There remains significant variability in the surgical management of thick melanoma patients with clinically node-negative disease. We evaluated factors influencing overall survival (OS) in these patients, focusing on the surgical management of the primary tumor and nodal basin.
Using the National Cancer Database, we identified 7647 patients diagnosed between 2012 and 2017 with thick melanoma (> 4 mm, T4) and clinically node-negative disease. 4332 patients had complete data and met all inclusion criteria. These patients were stratified into three groups based on nodal assessment: sentinel lymph node biopsy (SLNB), elective lymphadenectomy (ELND), or no nodal evaluation (NNE). OS was compared using Kaplan–Meier analyses and multivariable Cox proportional hazard regression.

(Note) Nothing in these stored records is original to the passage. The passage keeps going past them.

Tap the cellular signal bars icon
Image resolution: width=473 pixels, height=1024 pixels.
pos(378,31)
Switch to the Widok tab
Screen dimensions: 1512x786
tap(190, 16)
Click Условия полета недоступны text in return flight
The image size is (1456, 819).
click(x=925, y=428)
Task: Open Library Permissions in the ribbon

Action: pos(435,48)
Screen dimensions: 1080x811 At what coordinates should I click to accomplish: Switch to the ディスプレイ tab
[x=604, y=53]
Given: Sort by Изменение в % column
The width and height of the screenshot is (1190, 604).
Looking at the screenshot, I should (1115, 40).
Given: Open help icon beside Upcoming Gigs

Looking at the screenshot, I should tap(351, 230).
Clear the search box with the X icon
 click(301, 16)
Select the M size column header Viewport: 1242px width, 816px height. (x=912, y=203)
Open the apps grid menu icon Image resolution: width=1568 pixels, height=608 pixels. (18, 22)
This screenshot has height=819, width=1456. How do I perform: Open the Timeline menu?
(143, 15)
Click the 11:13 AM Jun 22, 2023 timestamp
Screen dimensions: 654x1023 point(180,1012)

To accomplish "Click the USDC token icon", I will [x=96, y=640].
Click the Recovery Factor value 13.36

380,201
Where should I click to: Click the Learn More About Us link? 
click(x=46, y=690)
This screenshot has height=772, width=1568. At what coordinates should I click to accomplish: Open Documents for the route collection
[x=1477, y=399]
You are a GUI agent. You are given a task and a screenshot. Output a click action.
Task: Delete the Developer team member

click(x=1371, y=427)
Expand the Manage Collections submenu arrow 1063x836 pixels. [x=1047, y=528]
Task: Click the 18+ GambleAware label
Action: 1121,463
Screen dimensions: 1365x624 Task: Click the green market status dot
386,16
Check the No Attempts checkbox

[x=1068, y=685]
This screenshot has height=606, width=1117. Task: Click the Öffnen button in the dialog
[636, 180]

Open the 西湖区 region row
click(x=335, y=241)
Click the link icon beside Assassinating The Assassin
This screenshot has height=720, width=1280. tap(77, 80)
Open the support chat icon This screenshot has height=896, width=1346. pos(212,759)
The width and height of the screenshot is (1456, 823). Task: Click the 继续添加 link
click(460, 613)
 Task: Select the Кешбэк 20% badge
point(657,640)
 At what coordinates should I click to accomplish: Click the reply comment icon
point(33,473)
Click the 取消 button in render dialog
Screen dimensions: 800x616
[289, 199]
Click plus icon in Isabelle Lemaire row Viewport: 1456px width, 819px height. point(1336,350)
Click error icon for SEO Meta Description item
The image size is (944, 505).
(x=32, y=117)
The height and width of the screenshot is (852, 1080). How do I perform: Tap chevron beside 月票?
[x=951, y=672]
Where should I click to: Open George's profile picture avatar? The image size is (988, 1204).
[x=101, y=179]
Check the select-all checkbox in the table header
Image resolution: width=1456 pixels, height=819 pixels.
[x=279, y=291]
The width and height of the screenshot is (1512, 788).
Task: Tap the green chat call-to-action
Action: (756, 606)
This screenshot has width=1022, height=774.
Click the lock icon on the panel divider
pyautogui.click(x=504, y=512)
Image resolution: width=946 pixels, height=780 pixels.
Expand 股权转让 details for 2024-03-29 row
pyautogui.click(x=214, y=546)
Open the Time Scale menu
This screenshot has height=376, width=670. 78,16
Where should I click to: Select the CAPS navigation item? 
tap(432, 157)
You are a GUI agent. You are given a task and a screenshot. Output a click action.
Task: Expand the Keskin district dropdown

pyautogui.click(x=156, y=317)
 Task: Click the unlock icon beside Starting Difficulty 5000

In the cohort, 2851 (65.8%) had a SLNB, 799 (18.4%) had an ELND, and 682 (15.7%) had NNE. OS significantly decreased for each millimeter of increasing Breslow thickness. Ulceration, lymphovascular invasion, and tumor-positive SLN (+SLN) were associated with worse OS (all p < 0.001). The size of surgical margins was not significantly associated with OS. Five-year OS of patients with SLNB was 67.1% ± 1.2% compared to 57.9% ± 2.3% with ELND and 46.8% ± 2.5% with NNE (p < 0.001). Among +SLN patients, a complete lymph node dissection (CLND) was performed in 400 (62.3%) but was not associated with improved OS (p = 0.67) when compared to the nodal observation group.
Our results suggest that increasing Breslow thickness and nodal assessment provide important prognostic information regarding OS for thick melanoma patients, which emphasizes the importance of SLNB for staging and confirm the lack of benefit of CLND after +SLN in thick melanoma. The size of surgical margins did not affect OS.